Every organization that has deployed a large language model in production has encountered the same problem: the model confidently states something that is simply not true. It invents product features that do not exist, cites policies that were never written, or provides outdated information with complete assurance. Retrieval-Augmented Generation (RAG) is the most practical solution to this problem today.

The Hallucination Problem

LLMs hallucinate because they are trained to produce plausible text, not truthful text. When asked about your company specific return policy, the model has no way to know the actual policy — it was not in its training data, or the training data is outdated. So it generates something that sounds like a return policy based on patterns it has seen. The result reads convincingly but may be entirely fabricated.

This is not a problem you can solve with better prompting alone. No matter how carefully you instruct the model to “only state facts,” it cannot distinguish between what it knows accurately and what it is confabulating. The architecture does not support that distinction.

How RAG Works

RAG addresses hallucination by giving the model access to a curated knowledge base at inference time. The process has three stages:

Indexing: Your documents — product manuals, policy documents, knowledge base articles, whatever your source of truth is — are split into chunks, converted into vector embeddings, and stored in a vector database. This happens once (or on a schedule as documents update).

Retrieval: When a user asks a question, their query is also converted into a vector embedding. The system searches the vector database for chunks whose embeddings are most similar to the query embedding. This returns the most relevant pieces of your documentation.

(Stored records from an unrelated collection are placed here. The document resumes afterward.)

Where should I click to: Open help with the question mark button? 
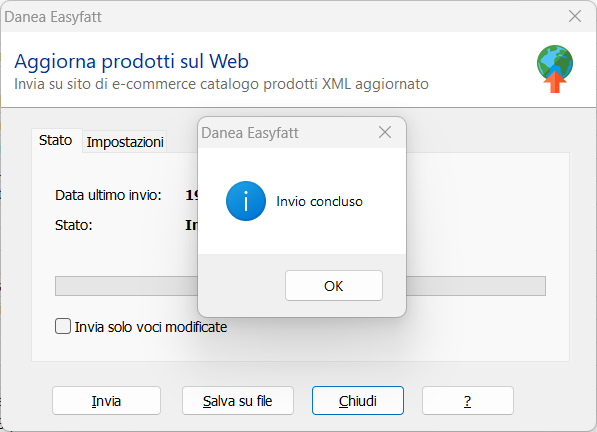(x=468, y=401)
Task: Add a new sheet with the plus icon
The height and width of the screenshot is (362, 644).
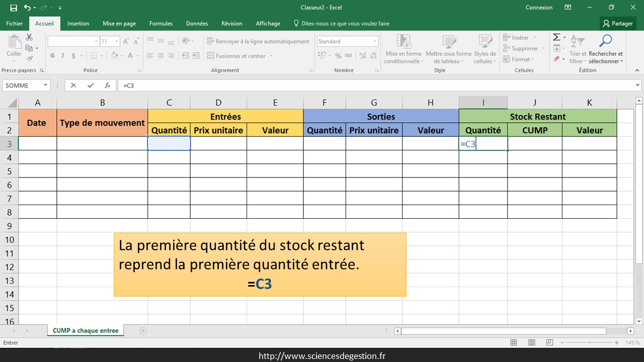Action: pyautogui.click(x=143, y=331)
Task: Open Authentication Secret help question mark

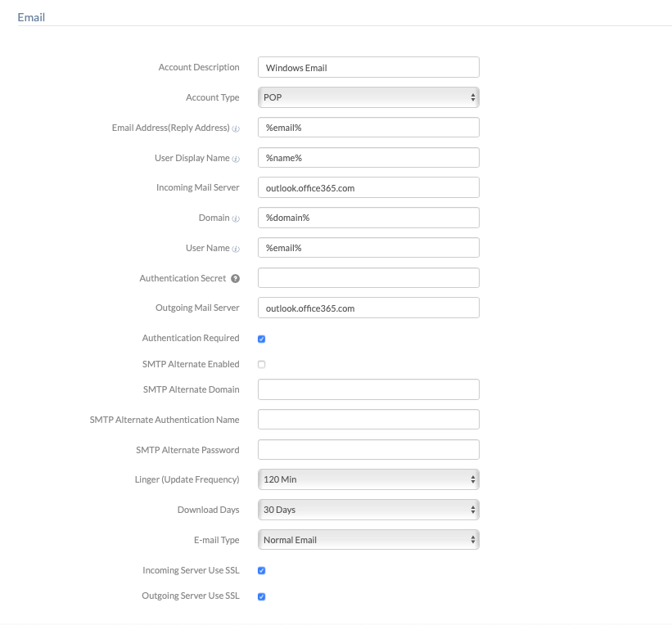Action: [x=235, y=278]
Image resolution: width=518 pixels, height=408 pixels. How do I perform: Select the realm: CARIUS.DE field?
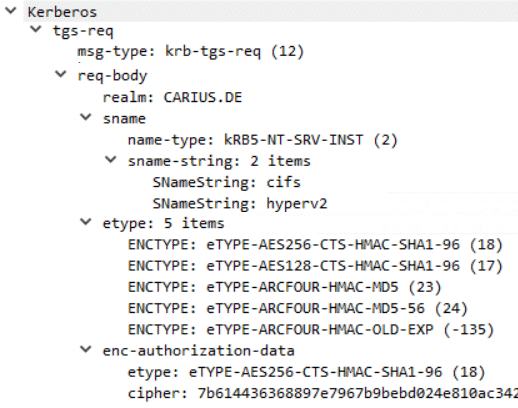[x=172, y=98]
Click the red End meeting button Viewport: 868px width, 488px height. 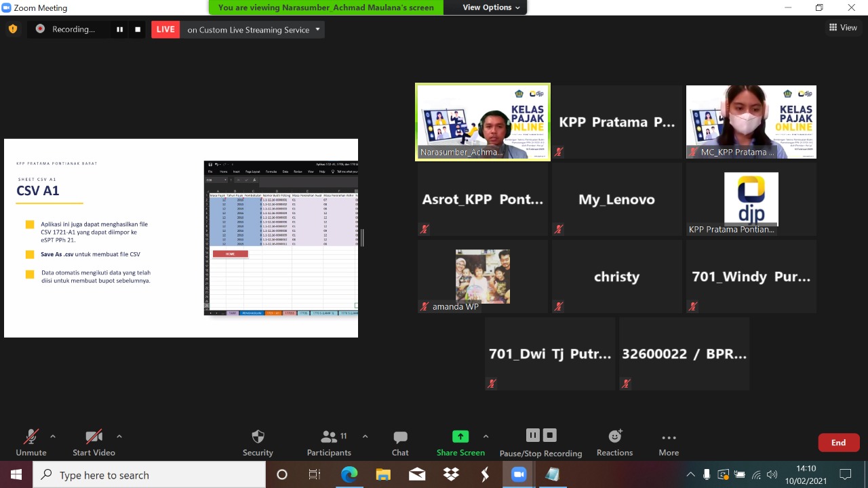pos(838,443)
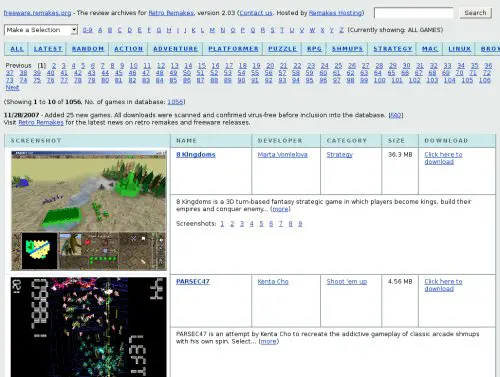Open the Kenta Cho developer link
This screenshot has height=377, width=500.
(273, 282)
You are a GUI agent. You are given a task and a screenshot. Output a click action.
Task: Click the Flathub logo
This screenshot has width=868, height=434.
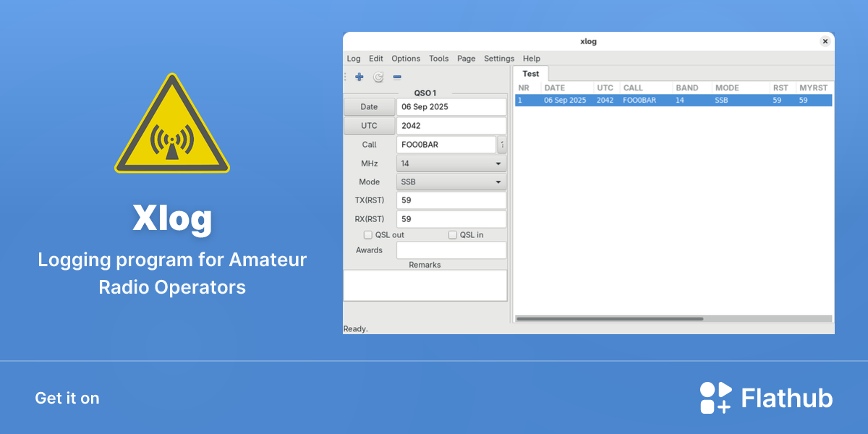coord(767,398)
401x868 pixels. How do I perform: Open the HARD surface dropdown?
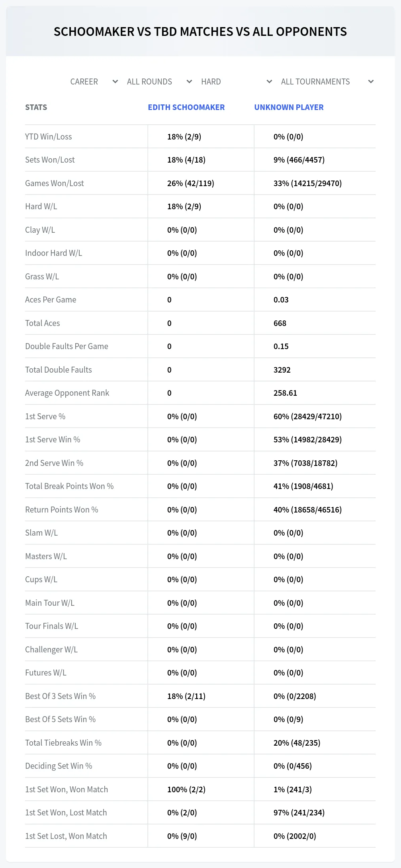(237, 82)
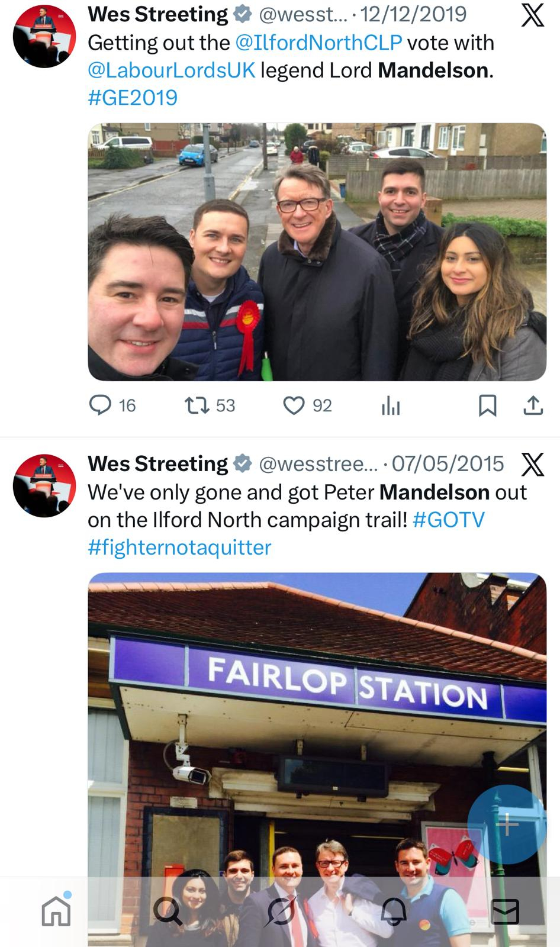Bookmark the GE2019 tweet

coord(487,406)
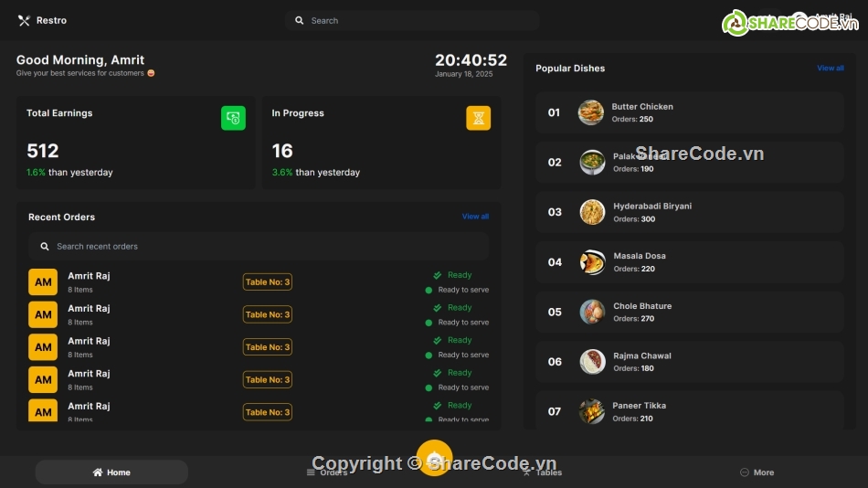Click the magnifier icon in top search bar
The height and width of the screenshot is (488, 868).
(299, 20)
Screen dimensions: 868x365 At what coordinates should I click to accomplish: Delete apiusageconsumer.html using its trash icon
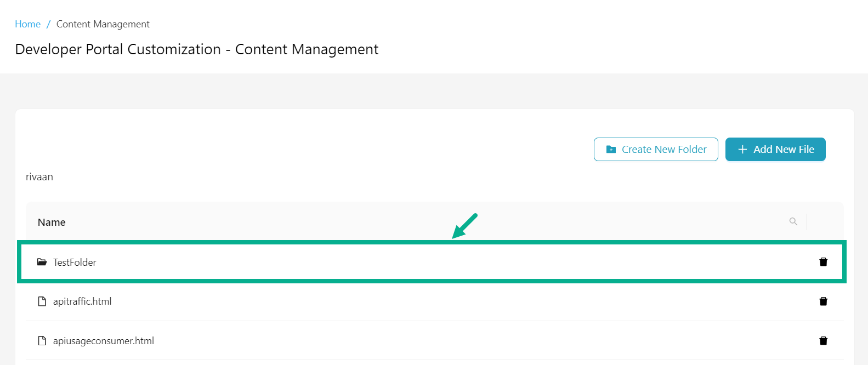(x=823, y=340)
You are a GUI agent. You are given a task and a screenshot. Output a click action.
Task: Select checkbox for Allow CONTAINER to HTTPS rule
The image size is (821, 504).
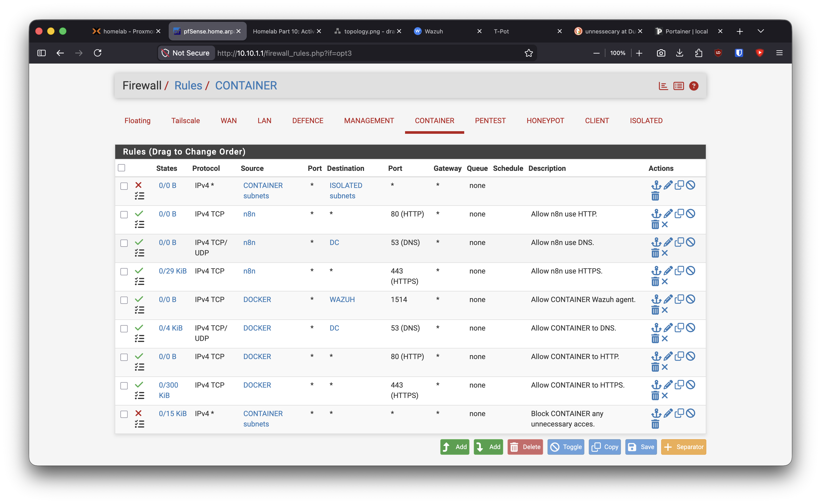point(124,386)
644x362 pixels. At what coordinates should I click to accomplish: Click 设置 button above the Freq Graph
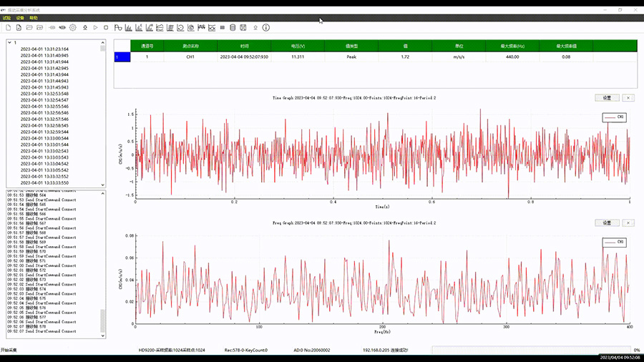[x=606, y=222]
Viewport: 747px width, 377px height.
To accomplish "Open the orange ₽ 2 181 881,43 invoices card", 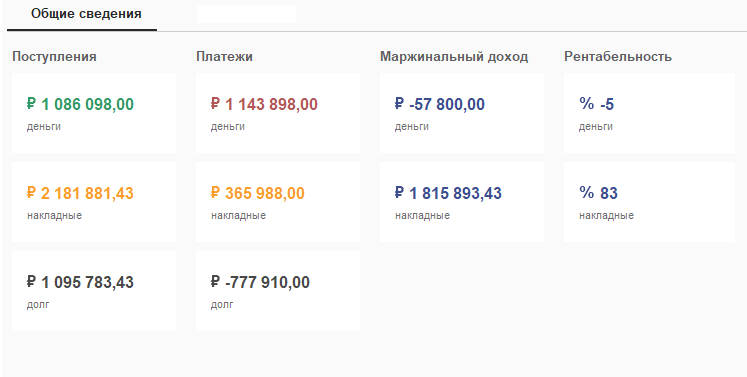I will click(94, 202).
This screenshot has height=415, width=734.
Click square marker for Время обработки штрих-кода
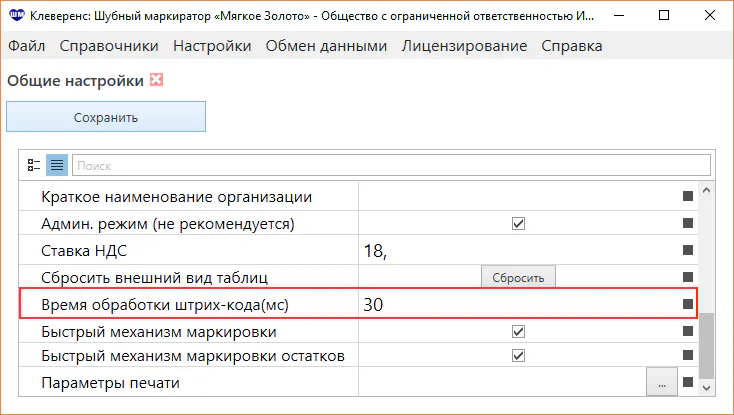[688, 304]
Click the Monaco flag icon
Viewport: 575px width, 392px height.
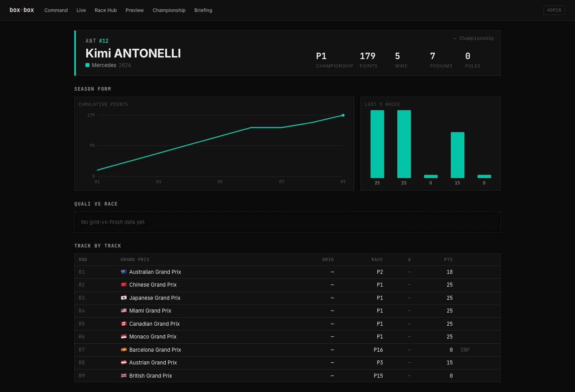124,337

Generation: The retrieved chunks are inserted into the LLM prompt as context, along with the user question. The model generates its response based on this provided context rather than relying solely on its training data. You can instruct it to only answer based on the provided context and to say “I don not know” when the context does not contain the answer.

Chunking Strategies

How you split documents into chunks dramatically affects retrieval quality. Too large and you waste context window space on irrelevant information. Too small and you lose the coherence needed for the model to generate good answers.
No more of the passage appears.